BEGIN Available data
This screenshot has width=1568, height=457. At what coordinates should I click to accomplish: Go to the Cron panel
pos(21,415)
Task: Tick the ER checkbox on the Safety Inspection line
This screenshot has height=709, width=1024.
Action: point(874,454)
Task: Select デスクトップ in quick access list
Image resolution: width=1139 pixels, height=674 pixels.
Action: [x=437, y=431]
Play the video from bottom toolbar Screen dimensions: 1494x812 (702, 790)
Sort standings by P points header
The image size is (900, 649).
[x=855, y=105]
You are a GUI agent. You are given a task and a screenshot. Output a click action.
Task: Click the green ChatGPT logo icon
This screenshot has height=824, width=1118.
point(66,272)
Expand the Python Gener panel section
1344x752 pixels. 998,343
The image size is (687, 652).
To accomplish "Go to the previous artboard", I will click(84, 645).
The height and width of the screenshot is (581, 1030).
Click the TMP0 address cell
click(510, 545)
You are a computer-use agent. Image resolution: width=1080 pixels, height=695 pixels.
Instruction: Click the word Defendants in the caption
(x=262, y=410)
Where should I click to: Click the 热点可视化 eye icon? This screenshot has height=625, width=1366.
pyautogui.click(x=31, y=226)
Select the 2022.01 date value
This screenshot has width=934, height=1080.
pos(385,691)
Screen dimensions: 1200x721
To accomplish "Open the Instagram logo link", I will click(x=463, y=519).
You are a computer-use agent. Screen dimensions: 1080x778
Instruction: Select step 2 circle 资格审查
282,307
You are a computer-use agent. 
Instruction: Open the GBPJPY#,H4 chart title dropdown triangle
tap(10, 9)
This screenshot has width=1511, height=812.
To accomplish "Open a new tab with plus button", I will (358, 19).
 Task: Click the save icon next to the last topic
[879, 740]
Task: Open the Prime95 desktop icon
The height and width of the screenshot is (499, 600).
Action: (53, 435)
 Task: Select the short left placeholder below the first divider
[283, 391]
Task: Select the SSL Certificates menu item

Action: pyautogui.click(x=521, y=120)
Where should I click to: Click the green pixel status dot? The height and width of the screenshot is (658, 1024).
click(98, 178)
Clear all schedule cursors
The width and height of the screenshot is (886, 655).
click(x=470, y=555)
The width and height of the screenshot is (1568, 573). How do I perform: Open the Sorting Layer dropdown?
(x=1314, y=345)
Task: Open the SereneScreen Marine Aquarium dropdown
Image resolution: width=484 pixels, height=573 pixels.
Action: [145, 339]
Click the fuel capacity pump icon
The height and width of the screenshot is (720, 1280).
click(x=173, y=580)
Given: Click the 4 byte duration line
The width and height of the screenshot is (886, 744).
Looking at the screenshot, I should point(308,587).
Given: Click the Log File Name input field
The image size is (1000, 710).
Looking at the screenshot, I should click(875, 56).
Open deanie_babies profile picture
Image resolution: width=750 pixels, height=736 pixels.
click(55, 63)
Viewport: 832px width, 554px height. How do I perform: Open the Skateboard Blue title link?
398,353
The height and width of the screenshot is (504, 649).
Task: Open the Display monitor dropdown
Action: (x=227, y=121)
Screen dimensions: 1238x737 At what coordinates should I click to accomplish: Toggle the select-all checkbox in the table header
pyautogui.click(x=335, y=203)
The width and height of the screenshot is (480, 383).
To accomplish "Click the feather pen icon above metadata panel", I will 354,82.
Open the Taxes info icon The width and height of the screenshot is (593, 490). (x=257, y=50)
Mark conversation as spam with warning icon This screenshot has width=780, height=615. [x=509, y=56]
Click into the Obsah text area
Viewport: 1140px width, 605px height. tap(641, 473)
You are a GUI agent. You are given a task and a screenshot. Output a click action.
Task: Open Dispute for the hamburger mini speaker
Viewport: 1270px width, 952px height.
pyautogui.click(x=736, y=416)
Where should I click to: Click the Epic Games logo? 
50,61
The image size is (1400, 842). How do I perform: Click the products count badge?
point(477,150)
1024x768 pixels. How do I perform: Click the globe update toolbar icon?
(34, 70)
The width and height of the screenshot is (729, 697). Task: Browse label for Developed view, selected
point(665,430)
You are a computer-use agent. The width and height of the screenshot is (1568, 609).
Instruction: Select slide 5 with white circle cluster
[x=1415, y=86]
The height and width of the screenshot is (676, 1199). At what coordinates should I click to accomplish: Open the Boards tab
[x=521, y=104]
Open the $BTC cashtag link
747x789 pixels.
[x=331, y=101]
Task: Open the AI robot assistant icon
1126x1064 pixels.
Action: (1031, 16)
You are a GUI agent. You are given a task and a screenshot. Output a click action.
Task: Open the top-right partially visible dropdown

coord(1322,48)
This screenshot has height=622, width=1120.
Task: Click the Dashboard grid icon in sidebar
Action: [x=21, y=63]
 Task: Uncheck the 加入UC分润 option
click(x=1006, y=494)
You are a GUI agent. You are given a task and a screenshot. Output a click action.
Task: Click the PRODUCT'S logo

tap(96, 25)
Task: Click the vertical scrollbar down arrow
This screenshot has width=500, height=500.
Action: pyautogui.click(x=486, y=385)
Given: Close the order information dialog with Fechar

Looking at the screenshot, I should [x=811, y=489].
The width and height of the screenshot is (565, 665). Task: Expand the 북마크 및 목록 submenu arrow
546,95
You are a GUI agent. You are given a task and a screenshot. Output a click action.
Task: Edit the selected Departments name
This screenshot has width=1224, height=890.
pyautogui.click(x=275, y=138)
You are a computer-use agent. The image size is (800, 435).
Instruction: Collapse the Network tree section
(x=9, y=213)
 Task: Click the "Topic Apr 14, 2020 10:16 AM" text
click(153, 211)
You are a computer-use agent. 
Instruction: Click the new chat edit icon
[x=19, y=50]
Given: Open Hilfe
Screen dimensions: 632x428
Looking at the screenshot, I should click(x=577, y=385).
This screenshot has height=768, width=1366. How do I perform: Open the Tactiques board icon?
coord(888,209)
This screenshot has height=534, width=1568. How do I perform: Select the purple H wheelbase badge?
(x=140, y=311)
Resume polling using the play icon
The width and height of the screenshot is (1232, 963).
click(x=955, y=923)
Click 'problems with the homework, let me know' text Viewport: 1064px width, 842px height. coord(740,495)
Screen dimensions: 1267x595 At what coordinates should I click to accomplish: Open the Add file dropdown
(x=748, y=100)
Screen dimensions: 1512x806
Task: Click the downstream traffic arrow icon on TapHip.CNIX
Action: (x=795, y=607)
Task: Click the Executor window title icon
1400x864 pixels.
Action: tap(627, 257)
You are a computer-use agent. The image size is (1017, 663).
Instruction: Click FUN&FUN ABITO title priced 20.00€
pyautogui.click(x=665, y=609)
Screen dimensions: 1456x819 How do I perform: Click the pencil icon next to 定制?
END Available data
Please copy the line that holds "This screenshot has height=768, width=1366." and each line under it through the last line above, exactly as they stand, adding nothing.

This screenshot has height=768, width=1366. How do I perform: Open the Tactiques board icon?
coord(888,209)
This screenshot has height=534, width=1568. How do I perform: Select the purple H wheelbase badge?
(x=140, y=311)
Resume polling using the play icon
The width and height of the screenshot is (1232, 963).
click(x=955, y=923)
Click 'problems with the homework, let me know' text Viewport: 1064px width, 842px height. coord(740,495)
Screen dimensions: 1267x595 At what coordinates should I click to accomplish: Open the Add file dropdown
(x=748, y=100)
Screen dimensions: 1512x806
Task: Click the downstream traffic arrow icon on TapHip.CNIX
Action: (x=795, y=607)
Task: Click the Executor window title icon
1400x864 pixels.
Action: tap(627, 257)
You are a computer-use agent. The image size is (1017, 663).
Instruction: Click FUN&FUN ABITO title priced 20.00€
pyautogui.click(x=665, y=609)
Screen dimensions: 1456x819 How do I perform: Click the pencil icon next to 定制?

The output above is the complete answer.